# Four Hundred Years in a Week...



## Ingélou (Feb 10, 2013)

I am listening to the Well-Tempered Clavier for the first time - yes, I am going public with this shocking fact. There is just too much good music, even too much *ridiculously well-known music* for me to get my head round in the two years since I've returned to my violin. It's very daunting.

So I am posting this not-very-serious thread to enlist your help, amigos.

It's in the form of a game. Imagine that a person (Chris) fancies another person & knows that the fancied one knows a lot about classical music. They have to go on a first important date in a week's time. Chris has told his/her date that s/he is a classical music newbie but s/he really would like to make an effort. Chris vows that in that week, s/he will listen to music for two or three hours a day, trying to get an 'overview' of Western Classical Music from 1600-2000.

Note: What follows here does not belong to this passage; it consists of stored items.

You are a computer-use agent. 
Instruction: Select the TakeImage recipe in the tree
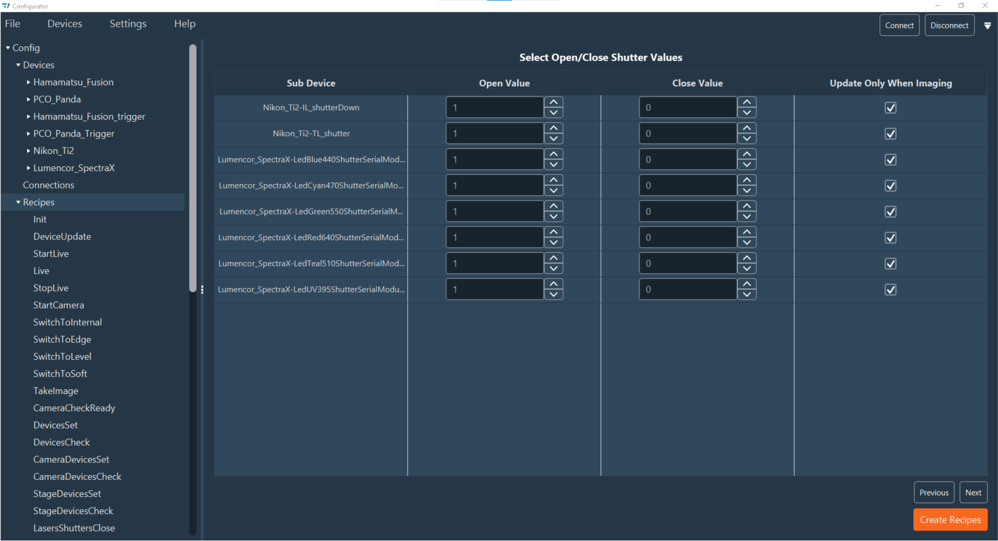tap(56, 391)
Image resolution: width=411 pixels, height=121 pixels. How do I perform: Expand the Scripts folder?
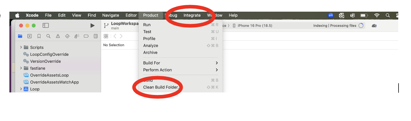[21, 47]
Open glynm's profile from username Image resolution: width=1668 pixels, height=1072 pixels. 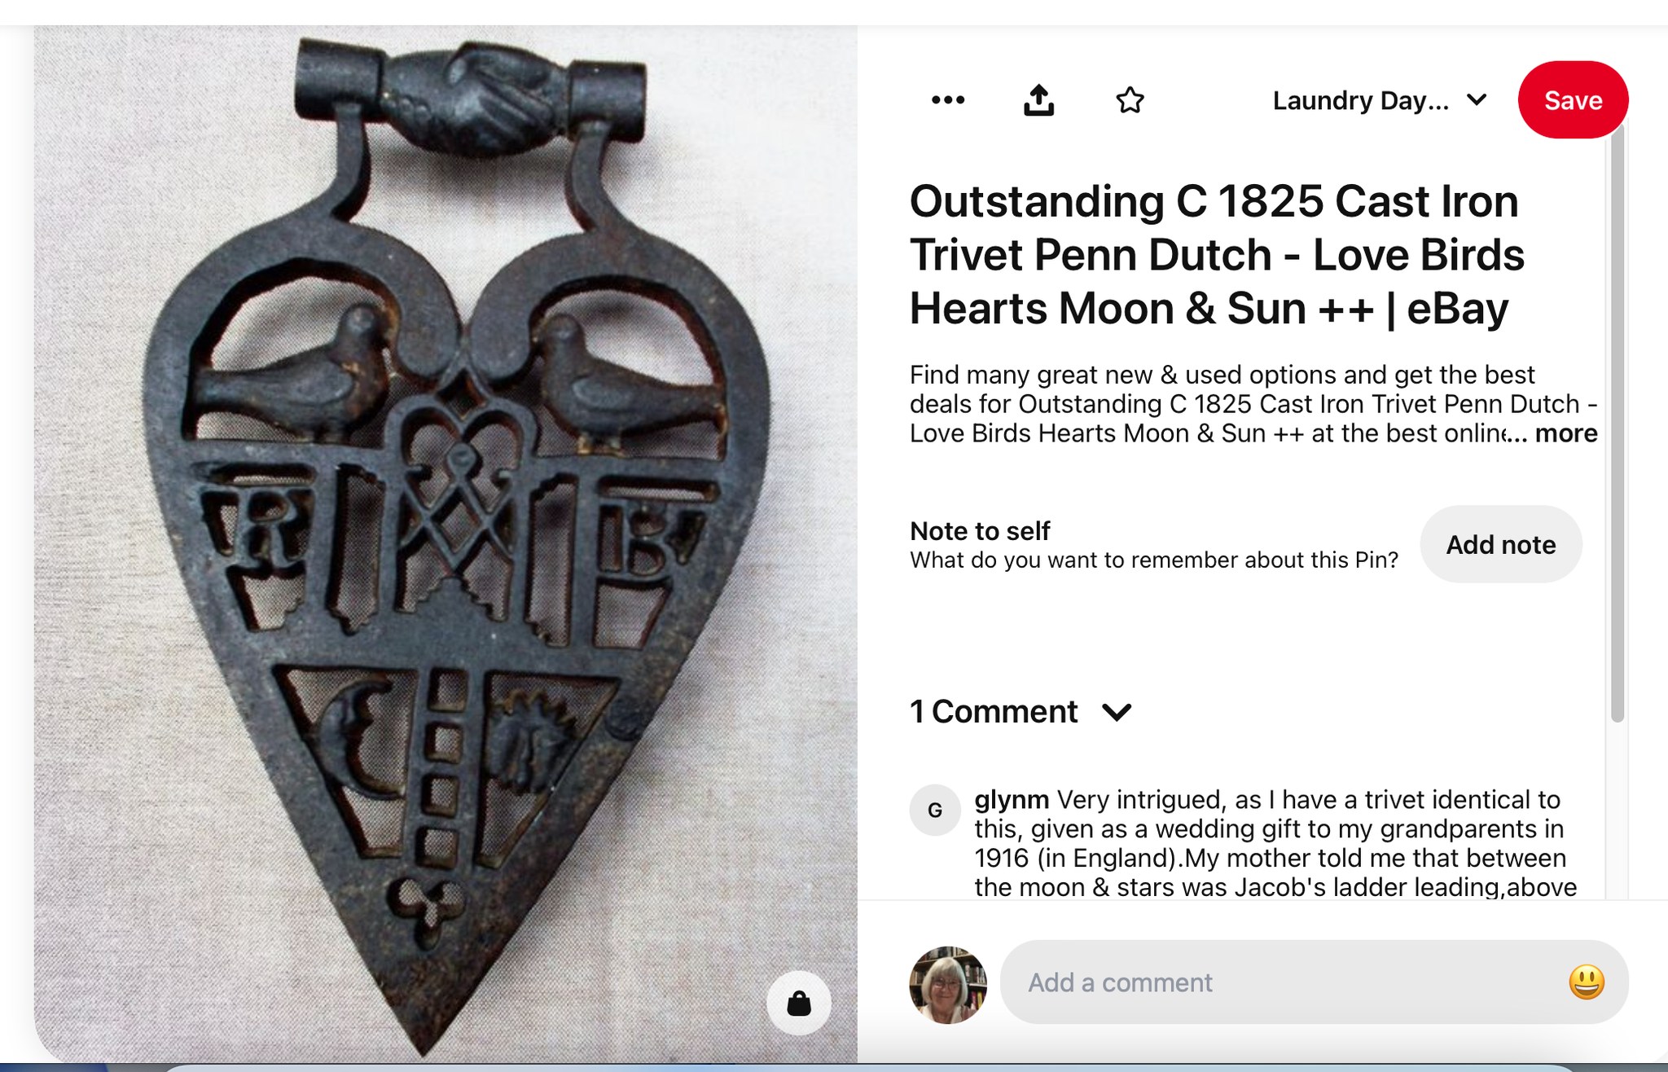tap(1011, 800)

Chris wants to get a proper idea, so decides to listen to two pieces every morning, then relisten in the evening. Before the second listening, s/he will look the composer(s) up on Wiki & get an idea of how they fit in to the canon.

The date doesn't go well. Chris finds the one s/he fancied is conceited and spiteful. But who cares? In the interim, Chris has fallen in love with Classical Music - a love that lasts.

Would you be good enough to post your suggestions on the thread: an accelerated course in Classical Music - Monday, so & so - Tuesday, composers x & y and so on; preferably with reasons, wit, or a bit of amiable backchat?

Thank you in advance for any offerings. :tiphat:


----------



## Ingélou (Feb 10, 2013)

To elaborate - I am not asking for a 'thorough syllabus', which is impossible in the time. Rather, it's a sort of 'Desert Island Discs' of seven to fourteen items which would be a 'good listen' in sequence to give an idea of how lovely Classical Music can be. But if you only want to tackle part of the week, that's fine. Just dip your toes in.

What are the pieces that you'd want Chris to sample *to get an idea*?


----------



## Taggart (Feb 14, 2013)

For the Baroque, a good start would be Bach's Brandenburg Concertos / Concerti (whatever) and Handel's Water Music and Fireworks Music. The Bach is slightly over a CD in length while the Handel will fit nicely onto a CD. That will give Chris a pleasant introduction to the joys of Baroque. Looking at the lifes of Handel and Bach will also introduce her(him) to the world of Baroque music.

These are pleasant introductions to Baroque without being overly familiar as ringtones or music to wait by. Both are nice big orchestral pieces in slightly different styles with lots of nice tunes.


----------



## SimonNZ (Jul 12, 2012)

Fourteen-ish works from 1600 on to hopefully impress a knowledgeable date? Hmm..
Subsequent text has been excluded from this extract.